§ Exercise objective: In the listing below, the line containing "Task: Switch page language to Kreyòl ayisyen" marks the end; copy exactly every line from the first through that one.

★ ★ ★ ★ ★

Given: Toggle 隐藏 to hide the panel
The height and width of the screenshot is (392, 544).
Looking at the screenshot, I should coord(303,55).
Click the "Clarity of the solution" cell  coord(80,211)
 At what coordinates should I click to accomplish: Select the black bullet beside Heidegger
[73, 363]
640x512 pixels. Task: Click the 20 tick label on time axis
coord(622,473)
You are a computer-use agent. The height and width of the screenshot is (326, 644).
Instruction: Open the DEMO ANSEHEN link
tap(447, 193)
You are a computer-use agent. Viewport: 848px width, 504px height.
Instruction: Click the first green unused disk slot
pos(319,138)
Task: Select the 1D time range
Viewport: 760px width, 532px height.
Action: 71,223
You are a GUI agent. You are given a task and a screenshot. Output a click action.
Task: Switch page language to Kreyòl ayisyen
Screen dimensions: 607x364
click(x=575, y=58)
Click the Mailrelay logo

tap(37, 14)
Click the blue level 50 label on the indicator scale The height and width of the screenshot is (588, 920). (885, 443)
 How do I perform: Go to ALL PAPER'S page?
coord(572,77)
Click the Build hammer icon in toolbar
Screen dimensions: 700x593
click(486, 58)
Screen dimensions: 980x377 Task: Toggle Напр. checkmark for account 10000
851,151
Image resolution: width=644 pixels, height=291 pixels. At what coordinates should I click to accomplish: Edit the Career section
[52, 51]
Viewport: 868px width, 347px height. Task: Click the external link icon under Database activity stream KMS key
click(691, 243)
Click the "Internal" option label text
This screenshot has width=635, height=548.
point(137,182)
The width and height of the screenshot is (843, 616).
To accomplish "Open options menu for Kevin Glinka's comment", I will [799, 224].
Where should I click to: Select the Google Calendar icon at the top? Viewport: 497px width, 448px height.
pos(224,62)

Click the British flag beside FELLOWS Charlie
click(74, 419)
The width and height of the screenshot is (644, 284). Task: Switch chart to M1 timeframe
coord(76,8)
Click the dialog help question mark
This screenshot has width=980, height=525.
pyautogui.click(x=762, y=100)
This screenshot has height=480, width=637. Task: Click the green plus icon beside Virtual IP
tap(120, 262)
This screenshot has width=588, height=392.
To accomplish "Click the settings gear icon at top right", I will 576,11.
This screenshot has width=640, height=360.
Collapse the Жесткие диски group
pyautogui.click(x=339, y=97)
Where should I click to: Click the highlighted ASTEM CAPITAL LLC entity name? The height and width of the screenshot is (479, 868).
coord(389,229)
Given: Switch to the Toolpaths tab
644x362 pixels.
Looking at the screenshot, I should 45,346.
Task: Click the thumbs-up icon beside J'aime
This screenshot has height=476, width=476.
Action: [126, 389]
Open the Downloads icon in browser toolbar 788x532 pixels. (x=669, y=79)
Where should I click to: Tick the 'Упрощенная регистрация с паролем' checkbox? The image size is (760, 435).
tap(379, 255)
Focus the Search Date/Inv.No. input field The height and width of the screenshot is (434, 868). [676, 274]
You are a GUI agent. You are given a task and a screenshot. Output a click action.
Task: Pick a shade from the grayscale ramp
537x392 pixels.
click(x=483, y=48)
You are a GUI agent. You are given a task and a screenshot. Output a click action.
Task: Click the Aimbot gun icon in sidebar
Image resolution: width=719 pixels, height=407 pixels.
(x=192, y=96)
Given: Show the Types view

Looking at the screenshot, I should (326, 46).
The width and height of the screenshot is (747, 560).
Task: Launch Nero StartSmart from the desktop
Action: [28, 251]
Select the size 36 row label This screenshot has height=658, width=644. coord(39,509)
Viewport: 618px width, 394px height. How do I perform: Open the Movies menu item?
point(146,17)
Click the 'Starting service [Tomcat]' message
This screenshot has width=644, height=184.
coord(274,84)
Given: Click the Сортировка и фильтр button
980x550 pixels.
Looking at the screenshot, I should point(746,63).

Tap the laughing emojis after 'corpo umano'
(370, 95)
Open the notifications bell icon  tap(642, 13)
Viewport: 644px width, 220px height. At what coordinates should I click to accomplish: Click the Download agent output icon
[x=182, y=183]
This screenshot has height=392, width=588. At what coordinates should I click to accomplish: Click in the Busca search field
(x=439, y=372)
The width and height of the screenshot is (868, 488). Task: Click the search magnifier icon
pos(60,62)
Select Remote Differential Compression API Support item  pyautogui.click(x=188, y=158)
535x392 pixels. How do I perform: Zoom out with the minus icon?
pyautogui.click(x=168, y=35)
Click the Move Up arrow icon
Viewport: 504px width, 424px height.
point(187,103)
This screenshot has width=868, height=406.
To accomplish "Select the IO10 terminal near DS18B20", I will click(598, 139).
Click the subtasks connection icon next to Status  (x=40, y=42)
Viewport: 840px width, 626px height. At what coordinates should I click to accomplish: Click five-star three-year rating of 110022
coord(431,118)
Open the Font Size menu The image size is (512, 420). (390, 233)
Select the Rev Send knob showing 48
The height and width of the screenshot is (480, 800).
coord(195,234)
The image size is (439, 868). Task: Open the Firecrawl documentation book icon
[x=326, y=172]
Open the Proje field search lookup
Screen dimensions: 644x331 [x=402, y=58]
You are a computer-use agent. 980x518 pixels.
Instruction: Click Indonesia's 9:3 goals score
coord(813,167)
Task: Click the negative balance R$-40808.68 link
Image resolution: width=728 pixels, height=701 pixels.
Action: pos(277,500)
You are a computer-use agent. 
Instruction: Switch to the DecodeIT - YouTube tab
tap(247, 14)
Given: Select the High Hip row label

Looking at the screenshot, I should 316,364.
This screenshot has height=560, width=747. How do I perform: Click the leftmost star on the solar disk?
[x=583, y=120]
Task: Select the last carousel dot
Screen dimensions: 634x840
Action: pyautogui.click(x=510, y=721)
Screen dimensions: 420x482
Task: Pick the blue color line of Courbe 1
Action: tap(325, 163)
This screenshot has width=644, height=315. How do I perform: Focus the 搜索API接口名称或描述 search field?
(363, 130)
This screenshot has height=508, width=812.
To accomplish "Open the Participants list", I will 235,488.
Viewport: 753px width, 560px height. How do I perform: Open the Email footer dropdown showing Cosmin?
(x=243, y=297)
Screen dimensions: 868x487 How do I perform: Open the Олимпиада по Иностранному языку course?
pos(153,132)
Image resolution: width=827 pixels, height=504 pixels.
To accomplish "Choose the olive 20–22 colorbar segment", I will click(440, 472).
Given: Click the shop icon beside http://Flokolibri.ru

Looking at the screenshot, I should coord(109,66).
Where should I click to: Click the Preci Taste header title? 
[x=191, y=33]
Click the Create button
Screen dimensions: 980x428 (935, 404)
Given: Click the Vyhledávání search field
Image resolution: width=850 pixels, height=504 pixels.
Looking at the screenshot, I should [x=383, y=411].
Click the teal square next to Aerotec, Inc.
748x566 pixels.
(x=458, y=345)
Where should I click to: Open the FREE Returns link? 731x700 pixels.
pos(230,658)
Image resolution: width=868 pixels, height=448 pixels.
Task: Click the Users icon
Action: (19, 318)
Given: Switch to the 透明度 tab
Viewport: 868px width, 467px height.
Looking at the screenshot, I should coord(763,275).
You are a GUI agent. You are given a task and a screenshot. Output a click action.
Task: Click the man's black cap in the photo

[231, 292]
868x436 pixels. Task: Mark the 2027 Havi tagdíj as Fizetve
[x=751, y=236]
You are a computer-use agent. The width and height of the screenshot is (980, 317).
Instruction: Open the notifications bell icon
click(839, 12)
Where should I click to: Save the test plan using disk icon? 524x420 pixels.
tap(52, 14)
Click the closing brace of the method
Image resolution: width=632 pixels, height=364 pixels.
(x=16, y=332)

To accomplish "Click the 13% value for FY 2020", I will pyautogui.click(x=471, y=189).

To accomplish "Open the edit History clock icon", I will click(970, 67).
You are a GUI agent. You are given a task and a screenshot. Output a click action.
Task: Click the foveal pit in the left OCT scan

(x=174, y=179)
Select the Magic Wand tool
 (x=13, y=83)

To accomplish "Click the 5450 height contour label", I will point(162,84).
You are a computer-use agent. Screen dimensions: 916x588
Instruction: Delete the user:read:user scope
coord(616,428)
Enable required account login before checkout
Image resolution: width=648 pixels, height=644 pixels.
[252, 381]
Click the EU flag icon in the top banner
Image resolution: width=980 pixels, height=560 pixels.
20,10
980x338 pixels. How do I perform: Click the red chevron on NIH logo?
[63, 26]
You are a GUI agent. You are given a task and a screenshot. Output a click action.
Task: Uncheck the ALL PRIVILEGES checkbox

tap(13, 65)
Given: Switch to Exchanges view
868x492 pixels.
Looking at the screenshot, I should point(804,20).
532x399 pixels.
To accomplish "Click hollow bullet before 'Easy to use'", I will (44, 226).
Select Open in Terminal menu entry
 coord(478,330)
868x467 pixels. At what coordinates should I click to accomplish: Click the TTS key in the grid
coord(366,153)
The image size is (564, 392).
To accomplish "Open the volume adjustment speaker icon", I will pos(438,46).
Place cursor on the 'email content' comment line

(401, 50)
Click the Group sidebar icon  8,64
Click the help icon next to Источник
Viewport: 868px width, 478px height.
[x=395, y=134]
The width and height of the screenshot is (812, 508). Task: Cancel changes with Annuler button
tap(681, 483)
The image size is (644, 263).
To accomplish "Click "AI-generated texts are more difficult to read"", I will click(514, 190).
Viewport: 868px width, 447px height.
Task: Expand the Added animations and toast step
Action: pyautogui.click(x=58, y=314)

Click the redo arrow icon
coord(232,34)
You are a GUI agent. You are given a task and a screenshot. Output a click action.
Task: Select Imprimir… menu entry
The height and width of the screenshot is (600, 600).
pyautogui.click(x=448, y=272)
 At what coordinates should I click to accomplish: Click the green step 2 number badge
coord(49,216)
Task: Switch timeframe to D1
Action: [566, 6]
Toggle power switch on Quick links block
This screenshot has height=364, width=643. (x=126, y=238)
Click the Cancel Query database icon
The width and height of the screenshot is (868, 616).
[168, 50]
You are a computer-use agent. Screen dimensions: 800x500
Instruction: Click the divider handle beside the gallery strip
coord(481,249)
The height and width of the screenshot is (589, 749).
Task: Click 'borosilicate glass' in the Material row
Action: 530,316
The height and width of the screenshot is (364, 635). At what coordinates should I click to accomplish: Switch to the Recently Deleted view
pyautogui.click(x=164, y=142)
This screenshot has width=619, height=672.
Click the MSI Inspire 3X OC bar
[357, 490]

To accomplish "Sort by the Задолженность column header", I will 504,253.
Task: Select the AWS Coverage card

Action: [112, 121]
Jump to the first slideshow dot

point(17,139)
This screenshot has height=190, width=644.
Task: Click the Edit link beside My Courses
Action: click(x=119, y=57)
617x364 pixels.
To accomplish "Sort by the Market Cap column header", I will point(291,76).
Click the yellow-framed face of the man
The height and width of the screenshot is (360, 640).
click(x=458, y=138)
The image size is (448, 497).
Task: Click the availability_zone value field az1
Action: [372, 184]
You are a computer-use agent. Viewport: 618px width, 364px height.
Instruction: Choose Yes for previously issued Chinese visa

★ ★ ★ ★ ★

§ Answer for the task:
Given: Toggle 隐藏 to hide the panel
The height and width of the screenshot is (392, 544).
Looking at the screenshot, I should coord(303,55).
Click the "Clarity of the solution" cell  coord(80,211)
 At what coordinates should I click to accomplish: Select the black bullet beside Heidegger
[73, 363]
640x512 pixels. Task: Click the 20 tick label on time axis
coord(622,473)
You are a computer-use agent. The height and width of the screenshot is (326, 644).
Instruction: Open the DEMO ANSEHEN link
tap(447, 193)
You are a computer-use agent. Viewport: 848px width, 504px height.
Instruction: Click the first green unused disk slot
pos(319,138)
Task: Select the 1D time range
Viewport: 760px width, 532px height.
Action: 71,223
You are a GUI agent. You are given a task and a screenshot. Output a click action.
Task: Switch page language to Kreyòl ayisyen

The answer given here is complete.